**WORK INSTRUCTIONS:**
Reproduce the passage of the Shopify traffic-without-sales review text starting at "- Open the product" and ending at "the wrong buyer.".

**DOCUMENT SEGMENT:**
*** Begin section ***

Quick answer: do not raise ad spend until you know where the store is leaking. A traffic-without-sales review checks whether visitors are the right visitors, whether product pages give them a reason to choose, whether cart and checkout remove risk, and whether Shopify, GA4, Google Ads, and Meta are telling the same story.
Start with the stage, not the symptom.
"Traffic but no sales" can mean at least five different problems. The store may be attracting low-intent visitors. Product pages may not explain the choice. The cart may expose shipping or delivery risk too late. Checkout may be trusted by existing customers but not by cold traffic. Or the claimed traffic may be inflated by channel overlap, bots, or tracking drift.
The first job is not to redesign the store. The first job is to name the stage that is failing and stop the team from fixing the wrong layer.
Review order
- Split Shopify sessions by source, device, landing page, and product collection.
- Compare product-page views, add-to-cart rate, checkout starts, purchases, and refund or cancellation signals.
- Check whether paid traffic is buying new demand or harvesting brand and remarketing demand.
- Open the product page like a buyer: why this product, from this store, at this price, today?
- Inspect cart and checkout for surprise cost, weak delivery language, payment trust, and mobile friction.
- Reconcile Shopify revenue with GA4 and ad-platform conversion tracking before making budget decisions.
The common false fixes.
What a good review decides.
A useful Shopify review does not end with a list of every possible improvement. It names the first constraint, the evidence behind it, and the next marketing action. Sometimes that is a product-page rewrite. Sometimes it is a feed cleanup. Sometimes it is a PMax structure problem. Sometimes the store is fine and the campaign is sending the wrong buyer.
The point is to keep the next move tied to evidence. Shopify stores are too easy to decorate and too easy to over-test. The review should make the next fix smaller, clearer, and more accountable.

*** End section ***

**EXTRACTED DATA:**

*** Begin section ***

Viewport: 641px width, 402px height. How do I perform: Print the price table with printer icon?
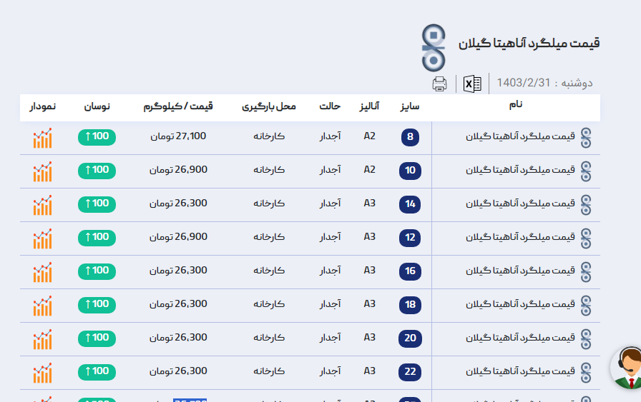tap(439, 84)
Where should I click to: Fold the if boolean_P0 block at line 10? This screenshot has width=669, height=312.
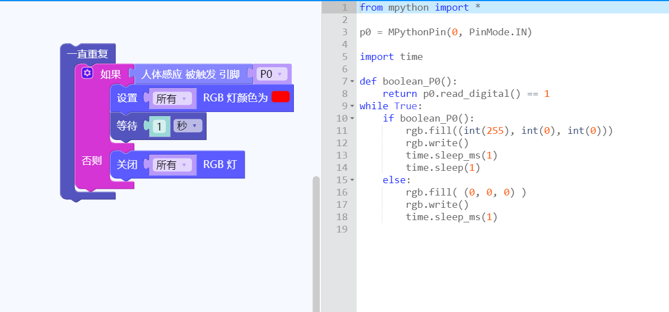[x=352, y=118]
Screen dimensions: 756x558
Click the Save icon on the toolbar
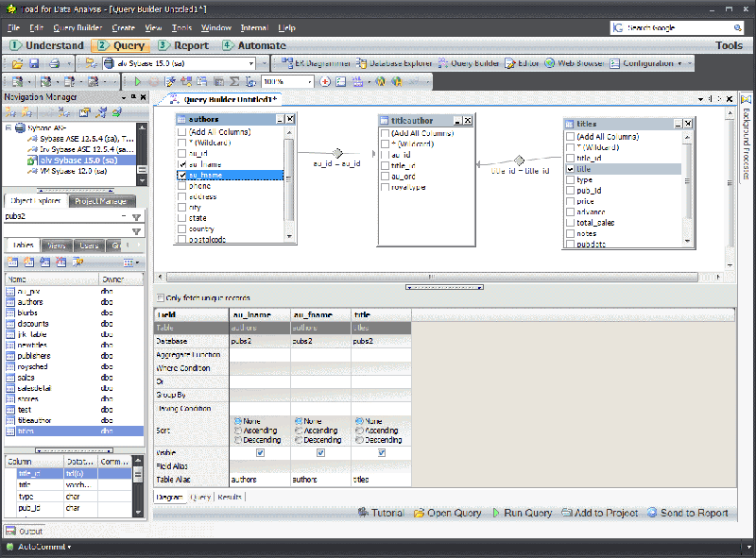point(35,63)
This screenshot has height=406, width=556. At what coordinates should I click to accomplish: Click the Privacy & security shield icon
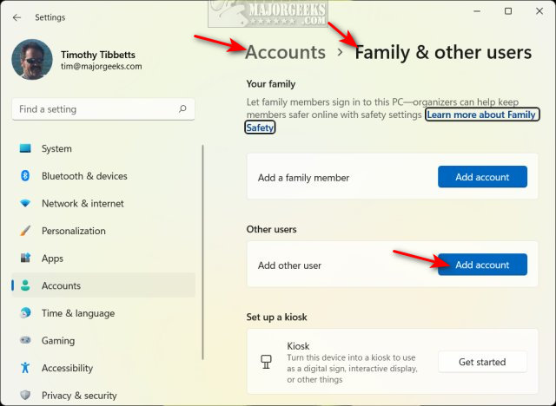[x=25, y=396]
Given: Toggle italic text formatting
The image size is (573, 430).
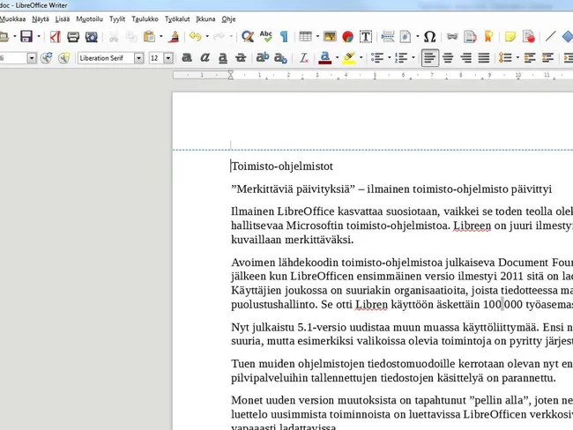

*** End section ***

**ANSWER BOX:**
- Open the product page like a buyer: why this product, from this store, at this price, today?
- Inspect cart and checkout for surprise cost, weak delivery language, payment trust, and mobile friction.
- Reconcile Shopify revenue with GA4 and ad-platform conversion tracking before making budget decisions.
The common false fixes.
What a good review decides.
A useful Shopify review does not end with a list of every possible improvement. It names the first constraint, the evidence behind it, and the next marketing action. Sometimes that is a product-page rewrite. Sometimes it is a feed cleanup. Sometimes it is a PMax structure problem. Sometimes the store is fine and the campaign is sending the wrong buyer.